- What you need to do -
Go through the entries below and print, exactly, the lines starting at the one with "Viewport: 402px width, 226px height." and ending at the one with "Expand the Tools dropdown arrow", keeping both ends and no others.

- Dataset content -
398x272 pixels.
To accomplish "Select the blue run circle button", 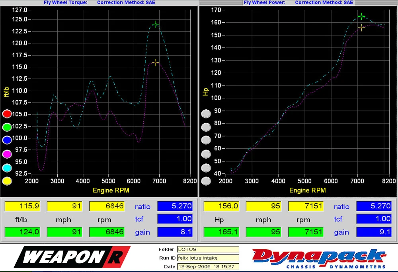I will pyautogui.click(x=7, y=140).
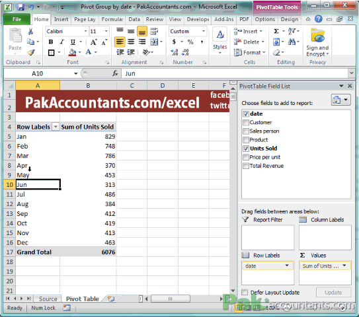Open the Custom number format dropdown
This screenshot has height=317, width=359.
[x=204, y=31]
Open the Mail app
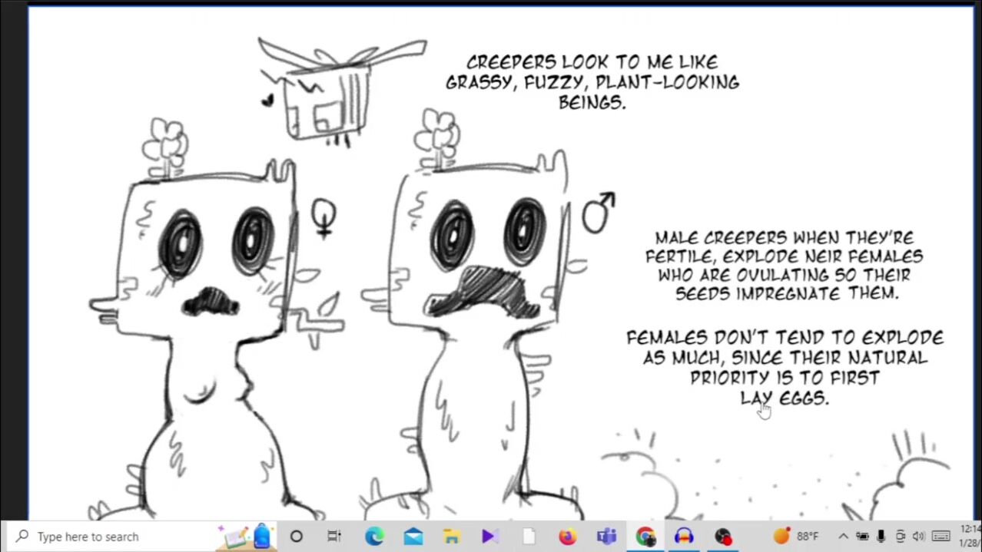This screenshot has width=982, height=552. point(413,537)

* * *

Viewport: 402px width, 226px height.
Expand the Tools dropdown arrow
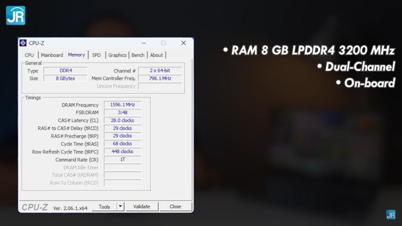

- Your solution -
Viewport: 402px width, 226px height.
Expand the Tools dropdown arrow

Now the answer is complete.